I think a lot of the time, people either want to help (so list all the things that helped them, or their cousin, or neighbour, which is frustrating if you've already tried it all), or in the case of the doctor/specialist who assessed you, she might have been thinking in problem solving mode and just offering all the treatments they can give to make you feel better about yourself (not helpful when you didn't ask!)

Sounds like they both put their bloody foot in it though. How rude, and awkward for them! Because the embarrassment should be entirely theirs, not yours.

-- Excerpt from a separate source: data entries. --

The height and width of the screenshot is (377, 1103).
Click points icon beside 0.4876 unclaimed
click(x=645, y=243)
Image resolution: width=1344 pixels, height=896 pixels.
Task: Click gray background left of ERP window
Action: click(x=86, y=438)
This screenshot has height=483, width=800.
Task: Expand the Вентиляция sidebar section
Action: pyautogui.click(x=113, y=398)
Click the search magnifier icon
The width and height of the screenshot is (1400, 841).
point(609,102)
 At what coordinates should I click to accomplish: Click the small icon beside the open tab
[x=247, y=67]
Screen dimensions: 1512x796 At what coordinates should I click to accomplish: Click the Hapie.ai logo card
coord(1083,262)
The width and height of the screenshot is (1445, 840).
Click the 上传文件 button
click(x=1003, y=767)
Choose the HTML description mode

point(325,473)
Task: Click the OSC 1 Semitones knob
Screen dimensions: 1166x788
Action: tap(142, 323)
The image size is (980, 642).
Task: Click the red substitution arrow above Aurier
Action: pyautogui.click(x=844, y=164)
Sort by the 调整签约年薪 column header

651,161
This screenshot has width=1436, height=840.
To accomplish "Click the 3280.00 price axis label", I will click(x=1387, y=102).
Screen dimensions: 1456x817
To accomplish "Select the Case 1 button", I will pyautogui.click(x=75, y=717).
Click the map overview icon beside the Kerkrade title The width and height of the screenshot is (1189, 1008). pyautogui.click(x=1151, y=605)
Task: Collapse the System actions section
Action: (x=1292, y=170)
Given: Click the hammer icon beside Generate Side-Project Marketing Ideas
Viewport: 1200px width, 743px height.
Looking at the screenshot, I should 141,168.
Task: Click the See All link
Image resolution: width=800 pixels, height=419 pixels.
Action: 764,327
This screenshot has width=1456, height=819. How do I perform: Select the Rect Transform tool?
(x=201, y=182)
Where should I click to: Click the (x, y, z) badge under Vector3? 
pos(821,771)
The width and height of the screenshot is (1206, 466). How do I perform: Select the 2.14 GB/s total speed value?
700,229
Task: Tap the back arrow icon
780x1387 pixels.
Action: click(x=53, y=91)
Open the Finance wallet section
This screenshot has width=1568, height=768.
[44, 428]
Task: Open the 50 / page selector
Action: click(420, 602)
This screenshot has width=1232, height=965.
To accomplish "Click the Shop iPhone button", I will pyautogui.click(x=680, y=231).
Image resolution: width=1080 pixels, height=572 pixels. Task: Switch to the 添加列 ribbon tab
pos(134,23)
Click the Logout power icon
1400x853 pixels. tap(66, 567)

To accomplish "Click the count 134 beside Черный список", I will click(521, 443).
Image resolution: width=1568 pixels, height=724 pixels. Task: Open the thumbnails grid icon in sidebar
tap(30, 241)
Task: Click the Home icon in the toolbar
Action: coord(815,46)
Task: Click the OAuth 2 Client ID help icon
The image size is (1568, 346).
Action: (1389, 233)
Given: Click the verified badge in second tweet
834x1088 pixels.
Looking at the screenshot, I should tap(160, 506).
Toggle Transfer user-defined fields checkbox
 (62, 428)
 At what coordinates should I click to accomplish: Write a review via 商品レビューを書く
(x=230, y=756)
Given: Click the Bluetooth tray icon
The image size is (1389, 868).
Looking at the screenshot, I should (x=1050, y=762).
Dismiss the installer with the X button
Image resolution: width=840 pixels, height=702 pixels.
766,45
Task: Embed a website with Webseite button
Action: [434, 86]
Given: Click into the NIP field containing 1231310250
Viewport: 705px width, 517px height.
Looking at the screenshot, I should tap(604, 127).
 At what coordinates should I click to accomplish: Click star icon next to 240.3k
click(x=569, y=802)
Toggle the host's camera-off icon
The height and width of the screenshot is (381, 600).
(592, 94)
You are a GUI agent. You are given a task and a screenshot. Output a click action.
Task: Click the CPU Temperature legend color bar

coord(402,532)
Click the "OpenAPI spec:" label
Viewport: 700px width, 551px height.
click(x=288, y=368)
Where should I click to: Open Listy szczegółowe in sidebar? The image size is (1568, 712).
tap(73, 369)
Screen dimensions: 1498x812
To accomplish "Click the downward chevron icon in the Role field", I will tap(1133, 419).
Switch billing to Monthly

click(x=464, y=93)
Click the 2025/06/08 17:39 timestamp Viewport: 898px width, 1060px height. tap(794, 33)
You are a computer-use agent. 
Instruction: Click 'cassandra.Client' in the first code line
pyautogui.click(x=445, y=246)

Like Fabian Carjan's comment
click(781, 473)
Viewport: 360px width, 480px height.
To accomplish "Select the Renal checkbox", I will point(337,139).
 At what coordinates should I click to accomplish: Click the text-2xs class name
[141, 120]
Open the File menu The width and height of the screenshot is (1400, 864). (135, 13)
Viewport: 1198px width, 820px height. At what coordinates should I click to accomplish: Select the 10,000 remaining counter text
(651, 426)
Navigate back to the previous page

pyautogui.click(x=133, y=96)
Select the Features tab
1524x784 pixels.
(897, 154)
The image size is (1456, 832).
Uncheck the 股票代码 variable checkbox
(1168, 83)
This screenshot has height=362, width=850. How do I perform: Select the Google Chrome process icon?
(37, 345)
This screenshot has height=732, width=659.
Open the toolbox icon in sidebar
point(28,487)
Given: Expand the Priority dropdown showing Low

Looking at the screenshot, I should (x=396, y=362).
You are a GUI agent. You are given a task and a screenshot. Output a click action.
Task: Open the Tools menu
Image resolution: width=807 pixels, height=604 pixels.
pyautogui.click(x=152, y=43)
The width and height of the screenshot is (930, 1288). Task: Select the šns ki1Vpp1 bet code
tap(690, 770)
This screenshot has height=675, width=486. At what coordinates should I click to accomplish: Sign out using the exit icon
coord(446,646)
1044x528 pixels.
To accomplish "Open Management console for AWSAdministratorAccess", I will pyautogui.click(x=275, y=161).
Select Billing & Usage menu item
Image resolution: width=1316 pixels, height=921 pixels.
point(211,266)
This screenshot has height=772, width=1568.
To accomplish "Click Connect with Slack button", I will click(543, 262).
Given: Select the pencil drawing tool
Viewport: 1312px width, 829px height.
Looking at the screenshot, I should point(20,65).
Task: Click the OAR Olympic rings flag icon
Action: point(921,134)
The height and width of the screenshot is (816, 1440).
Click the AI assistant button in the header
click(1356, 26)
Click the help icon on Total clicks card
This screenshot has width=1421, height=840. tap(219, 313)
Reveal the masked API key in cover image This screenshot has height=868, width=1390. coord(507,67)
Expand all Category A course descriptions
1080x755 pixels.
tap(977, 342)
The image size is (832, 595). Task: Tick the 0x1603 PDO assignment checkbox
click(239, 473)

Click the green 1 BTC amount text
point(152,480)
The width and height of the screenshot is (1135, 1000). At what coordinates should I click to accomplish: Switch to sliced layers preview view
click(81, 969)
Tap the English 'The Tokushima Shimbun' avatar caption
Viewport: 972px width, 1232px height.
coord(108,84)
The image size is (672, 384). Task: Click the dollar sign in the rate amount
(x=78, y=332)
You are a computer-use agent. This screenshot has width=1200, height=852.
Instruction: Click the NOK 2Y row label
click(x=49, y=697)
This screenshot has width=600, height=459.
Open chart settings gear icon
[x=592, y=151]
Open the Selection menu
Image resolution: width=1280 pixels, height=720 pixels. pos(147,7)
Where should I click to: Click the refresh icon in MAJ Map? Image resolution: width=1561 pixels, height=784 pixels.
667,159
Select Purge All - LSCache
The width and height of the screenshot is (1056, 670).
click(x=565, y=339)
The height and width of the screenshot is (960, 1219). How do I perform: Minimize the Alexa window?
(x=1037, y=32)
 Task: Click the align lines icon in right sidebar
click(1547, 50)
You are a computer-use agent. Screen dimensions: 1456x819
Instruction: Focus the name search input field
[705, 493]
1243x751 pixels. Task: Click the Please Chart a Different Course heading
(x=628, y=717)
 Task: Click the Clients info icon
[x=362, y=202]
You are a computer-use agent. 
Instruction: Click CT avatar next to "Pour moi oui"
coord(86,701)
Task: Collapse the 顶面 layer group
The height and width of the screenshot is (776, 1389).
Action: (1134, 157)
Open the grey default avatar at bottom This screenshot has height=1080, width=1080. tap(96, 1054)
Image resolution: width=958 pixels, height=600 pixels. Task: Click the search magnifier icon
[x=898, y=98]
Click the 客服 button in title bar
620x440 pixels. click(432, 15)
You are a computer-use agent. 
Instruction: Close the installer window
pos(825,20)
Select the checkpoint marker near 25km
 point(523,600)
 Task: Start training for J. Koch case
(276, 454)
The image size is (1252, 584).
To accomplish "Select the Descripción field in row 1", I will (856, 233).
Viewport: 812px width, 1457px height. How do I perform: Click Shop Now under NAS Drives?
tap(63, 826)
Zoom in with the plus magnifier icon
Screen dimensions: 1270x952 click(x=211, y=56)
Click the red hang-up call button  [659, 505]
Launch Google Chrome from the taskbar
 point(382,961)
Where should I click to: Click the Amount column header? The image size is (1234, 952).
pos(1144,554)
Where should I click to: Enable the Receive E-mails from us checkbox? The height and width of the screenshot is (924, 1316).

I have a mother who occasionally says things like, 'gosh, your face is looking haggard, you're too thin!' followed up by, 'but you've got chunky upper arms, don't you' 🫣 I'm a perfectly proportional size 10/12 with a thin face, but she has a way of inadvertently making me feel like a Frankenstein's monster. And the weird thing is, she'd sing my praises to anyone else! But to me? It's so often a backhanded compliment or an insult. Sometimes people just don't know what they're saying.